En fixant le taux d’intérêt sur les prêts des fonds monétaires à la Fed à 0,05 %, la centrale fixe un plancher pour les taux. Si la Fed paie ces rendements, il est peu probable que les fonds veuillent prêter à des emprunteurs privés à des taux plus bas. Ainsi, les fonds gouvernementaux prêtent volontiers l’argent à la Fed, recyclant directement l’argent créé par l’achat d’actifs par la banque centrale.

De cette façon, la Fed peut poursuivre ses achats d’actifs même si les grandes banques semblent manquer d’espace dans leur bilan pour absorber les liquidités supplémentaires créées par les achats continus d’actifs.

Cependant, un dollar supplémentaire en espèces recyclé par le fonds du marché monétaire vers la Fed signifie un dollar de moins disponible pour les banques. Les fonds publics offrant 0,05 %, les banques doivent réduire les frais ou augmenter les rendements de leurs dépôts pour rivaliser pour les fonds.
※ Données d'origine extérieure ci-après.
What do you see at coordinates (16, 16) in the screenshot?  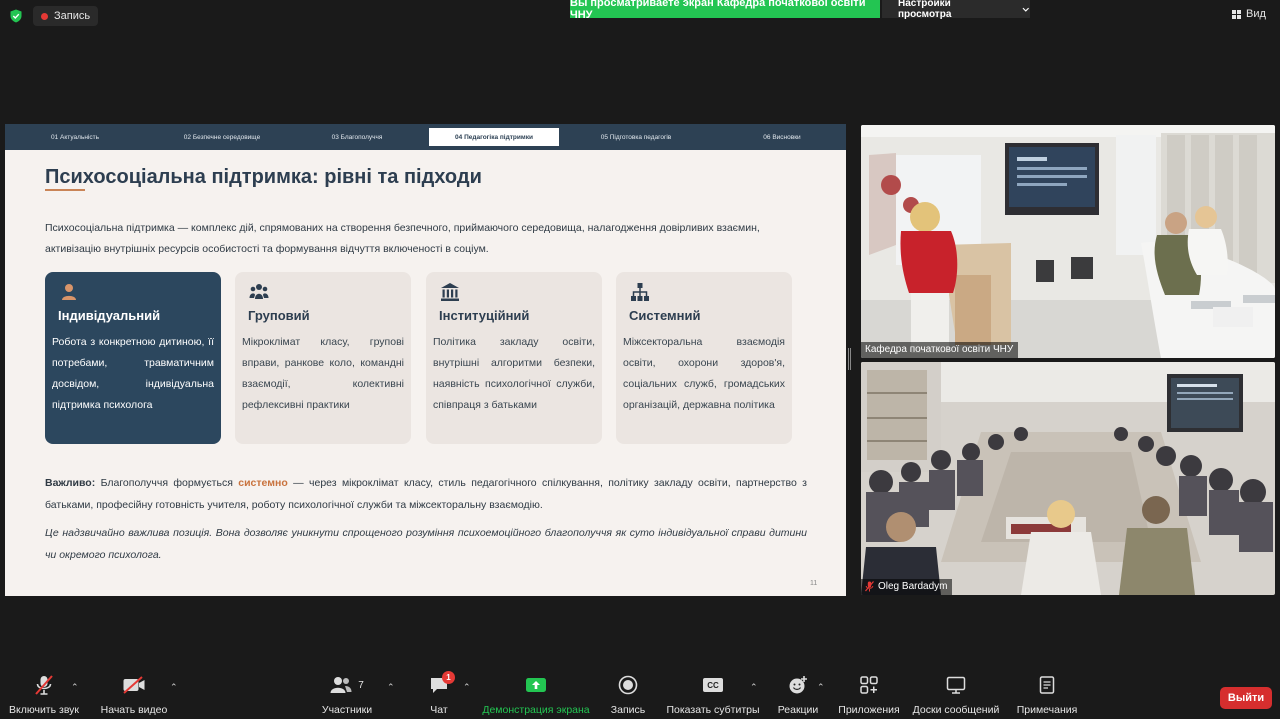 I see `security-shield-icon` at bounding box center [16, 16].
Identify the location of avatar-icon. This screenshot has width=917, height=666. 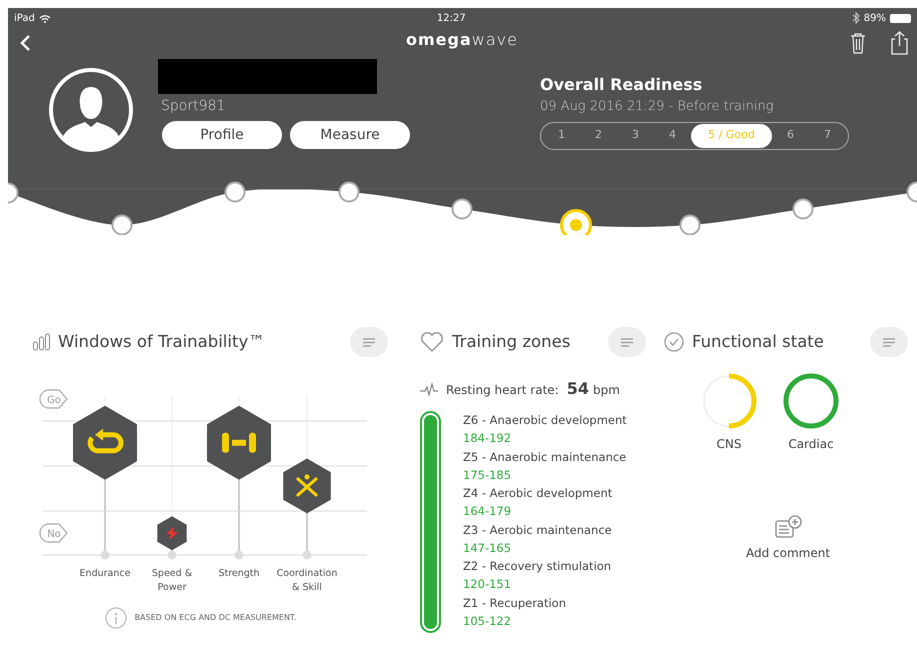
(91, 110).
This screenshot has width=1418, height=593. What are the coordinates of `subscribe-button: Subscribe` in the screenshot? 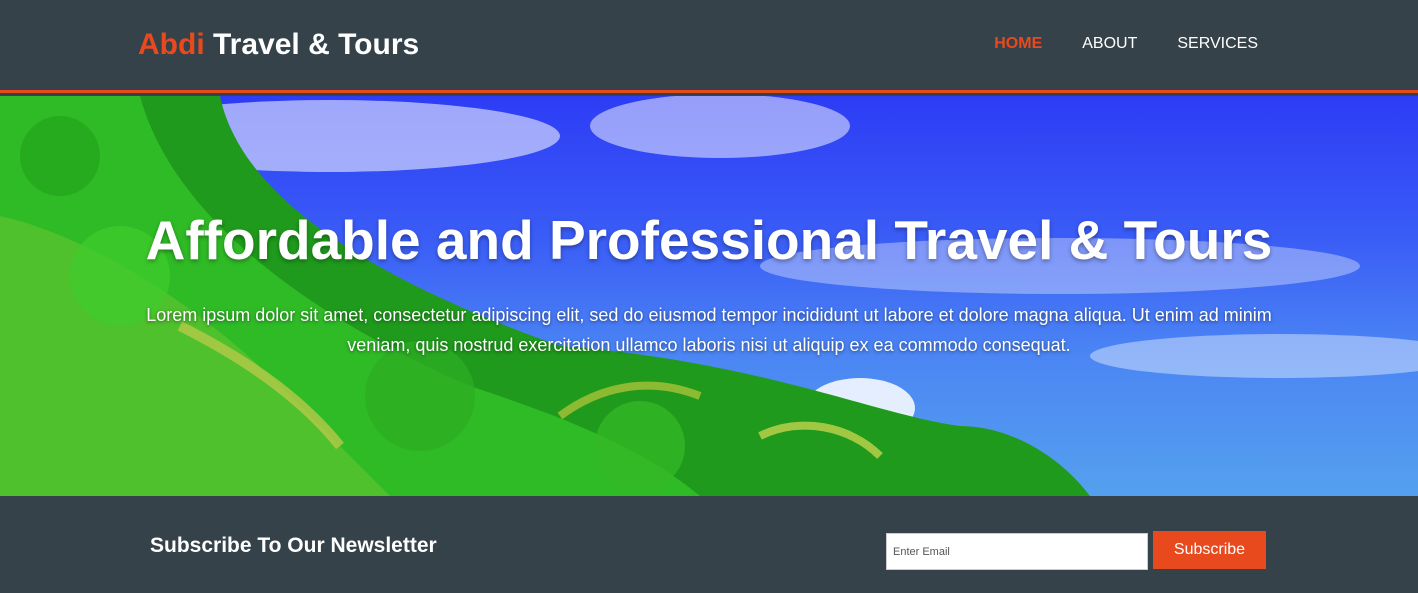 It's located at (1210, 550).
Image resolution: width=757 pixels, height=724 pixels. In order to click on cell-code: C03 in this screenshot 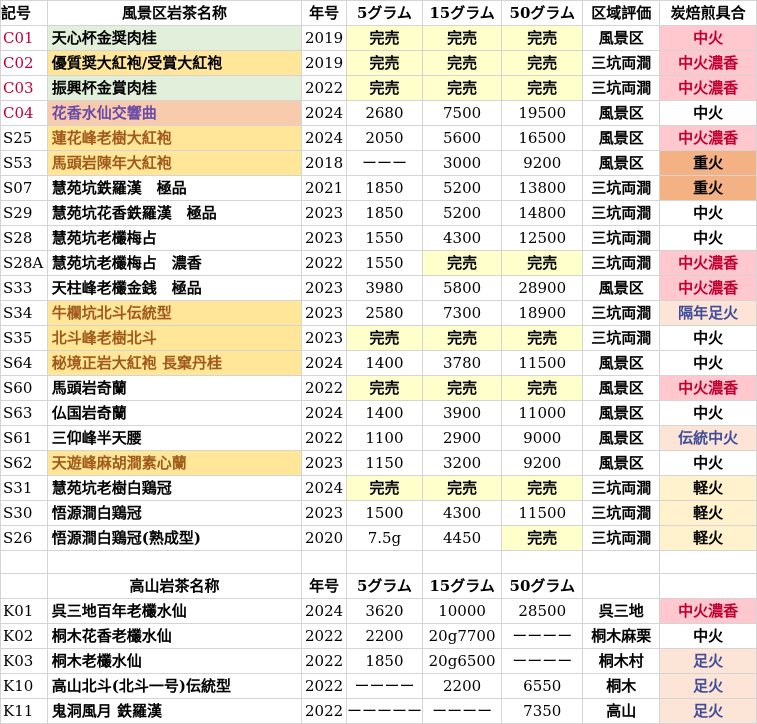, I will do `click(24, 88)`.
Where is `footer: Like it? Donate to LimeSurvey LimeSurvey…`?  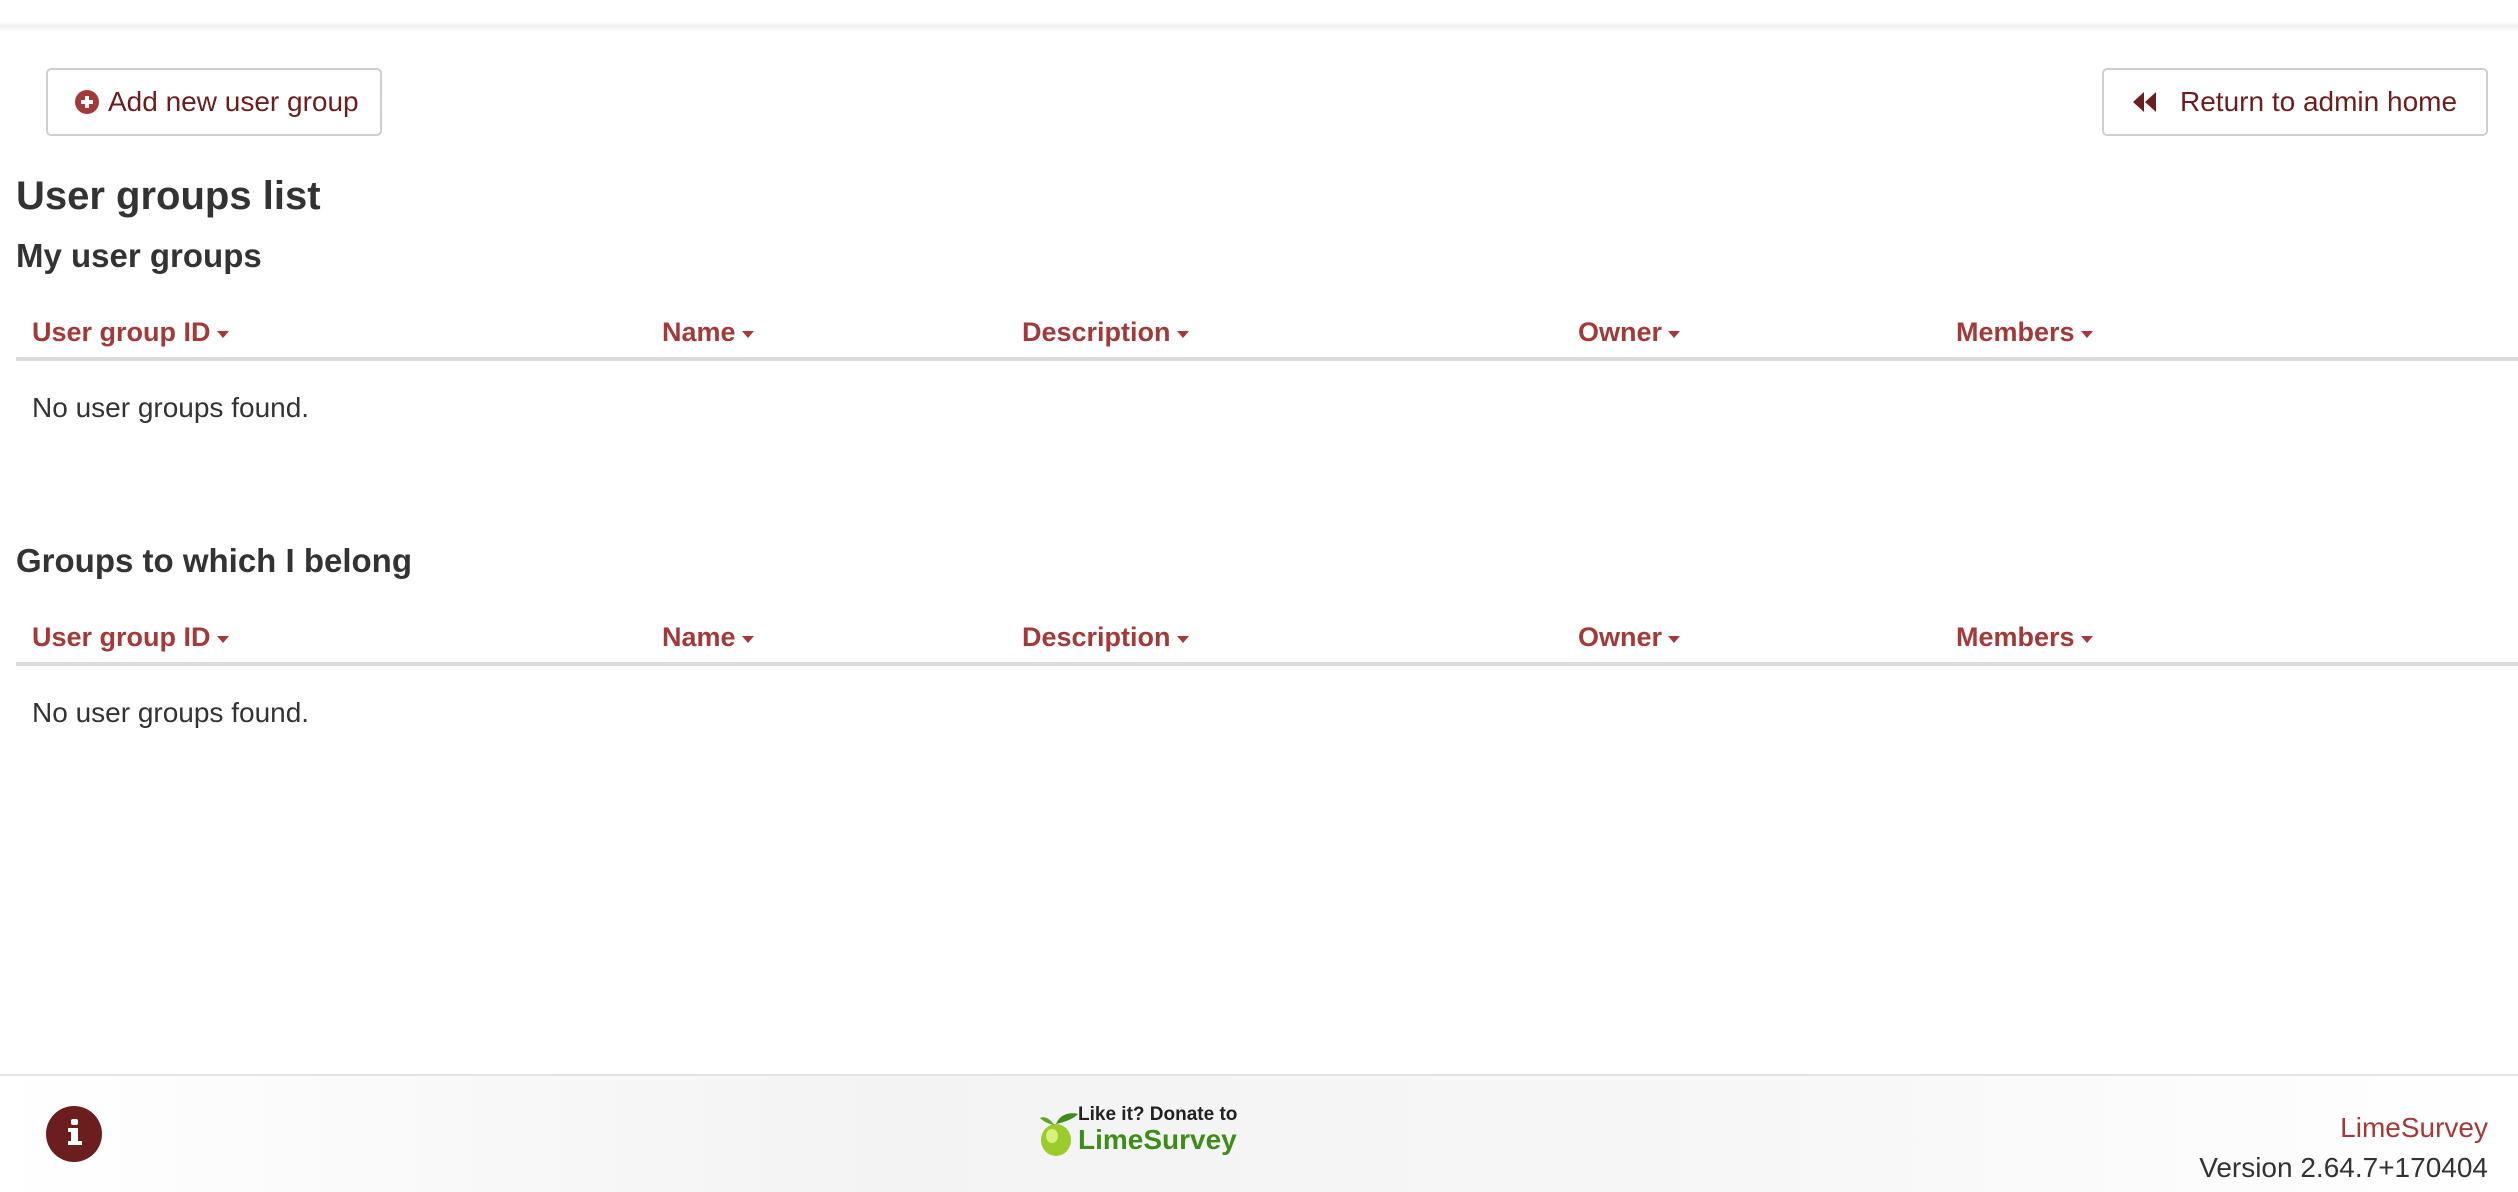 footer: Like it? Donate to LimeSurvey LimeSurvey… is located at coordinates (1259, 1133).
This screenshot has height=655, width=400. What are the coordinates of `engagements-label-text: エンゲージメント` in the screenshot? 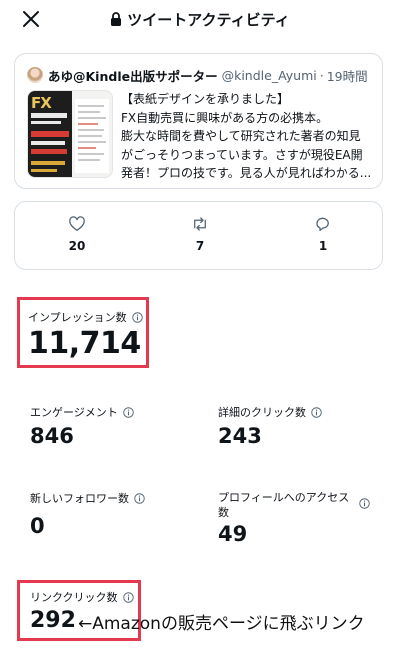 It's located at (74, 412).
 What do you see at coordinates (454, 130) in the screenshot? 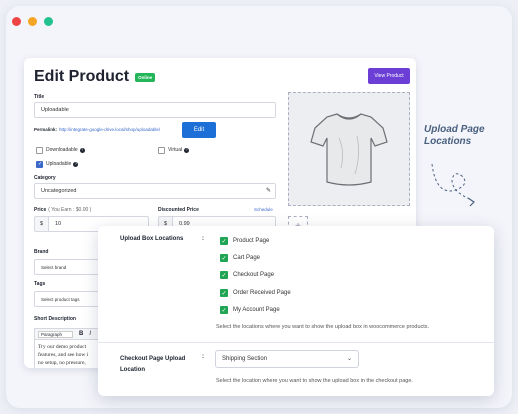
I see `annotation-line: Upload Page` at bounding box center [454, 130].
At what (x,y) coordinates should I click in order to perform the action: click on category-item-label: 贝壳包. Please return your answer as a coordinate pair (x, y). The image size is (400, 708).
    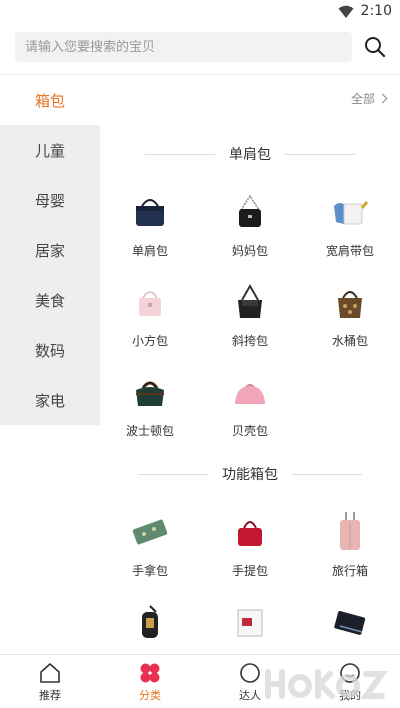
    Looking at the image, I should click on (250, 431).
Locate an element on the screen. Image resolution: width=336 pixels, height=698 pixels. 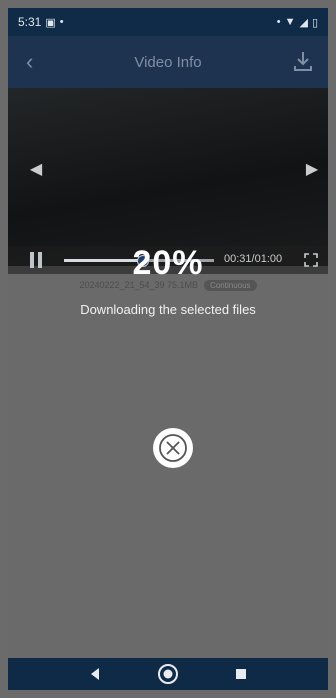
app-header: ‹ Video Info is located at coordinates (168, 62).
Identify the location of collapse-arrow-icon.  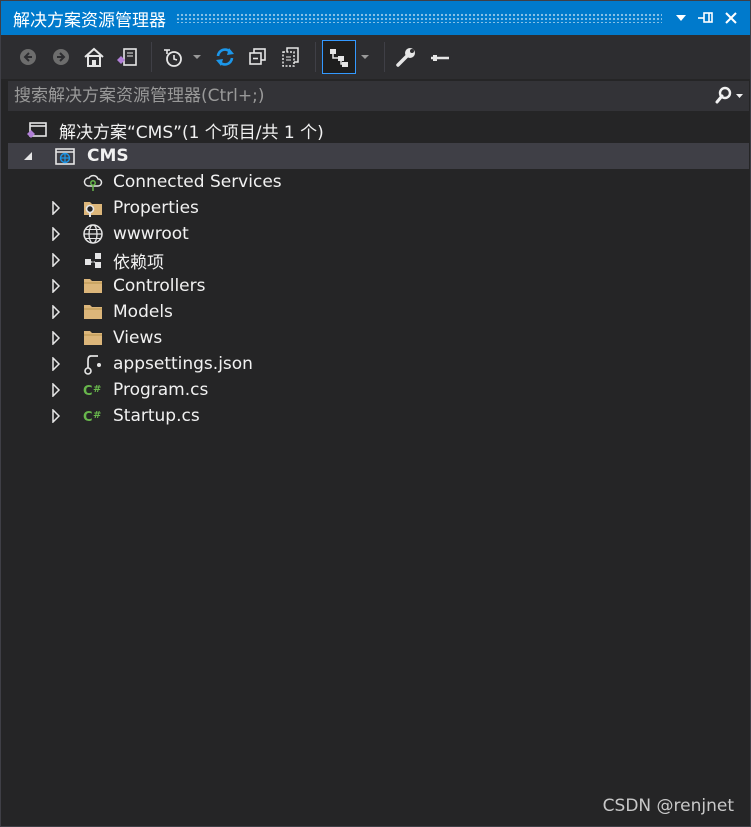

Et si les fonds du marché monétaire concurrencent les dépôts stables qui bénéficient de traitements réglementaires plus favorables pour les banques que d’autres sources de financement, l’appétit des banques pour les prêts pourrait être réduit.

Tout cela représente un grand changement. Le marché du financement à court terme non garanti historiquement soutenu par des fonds de premier ordre ne disparaîtra pas, mais sera probablement intermédiaire entre des prêteurs et des emprunteurs plus opaques. Les fonds publics devraient continuer de croître. Seuls la Fed et le Trésor américain peuvent satisfaire leur demande de croissance d’actifs à l’avenir.